_EXERCISE DATA_
>>

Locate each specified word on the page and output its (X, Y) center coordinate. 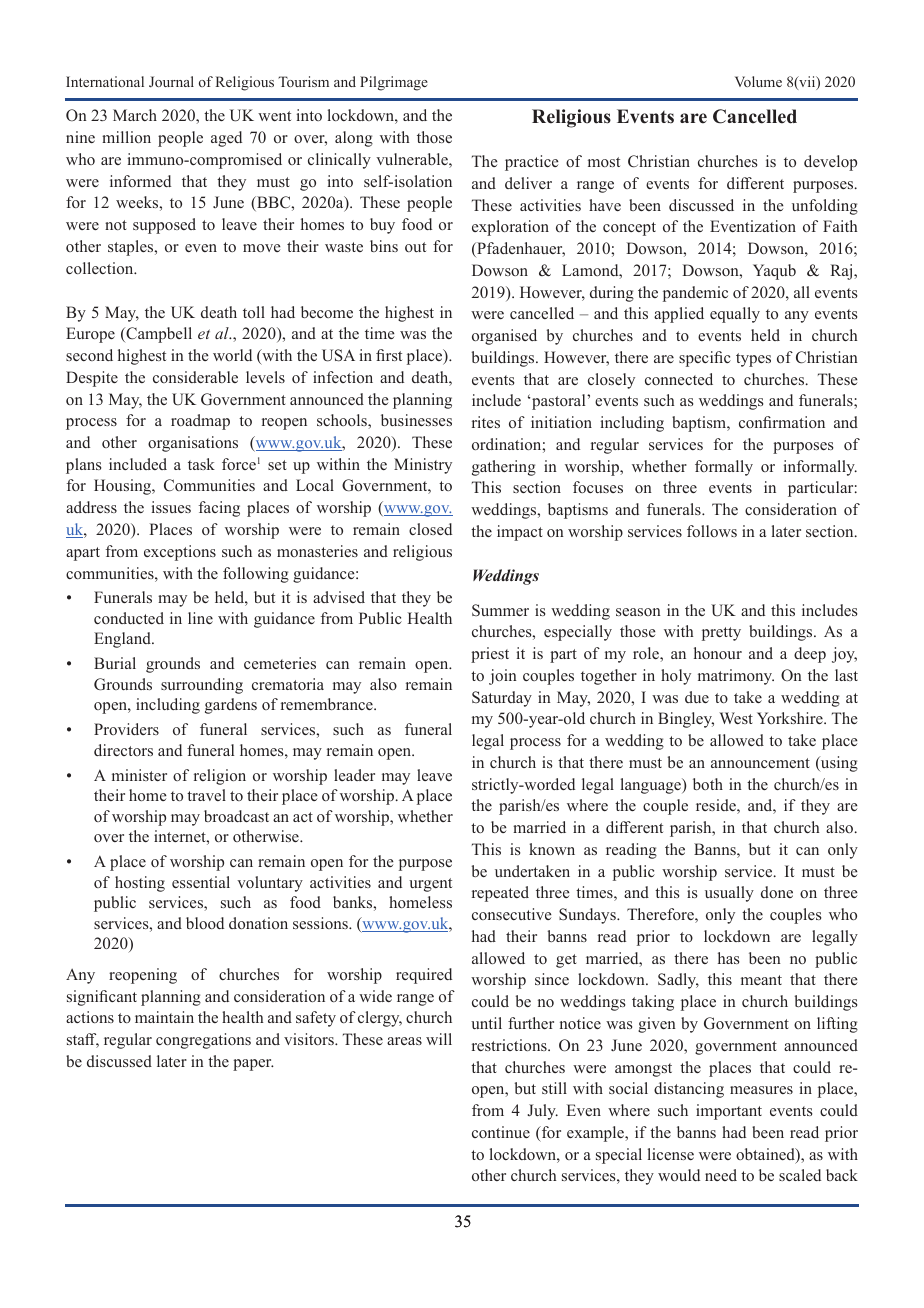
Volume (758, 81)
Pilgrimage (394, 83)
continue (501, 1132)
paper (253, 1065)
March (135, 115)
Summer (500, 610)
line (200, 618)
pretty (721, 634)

<<

_TASK REQUIREMENTS_
Scale every coordinate in the answers to the records above by 1.35, rounding to whole numbers with halves rounded up. Write out all the lines again, requests included, and leave the pictures out.

_EXPECTED ANSWER_
Locate each specified word on the page and output its (X, Y) center coordinate. 
Volume (1023, 109)
Pilgrimage (532, 112)
continue (676, 1528)
paper (342, 1438)
March (182, 155)
Summer (675, 824)
line (270, 834)
pretty (973, 856)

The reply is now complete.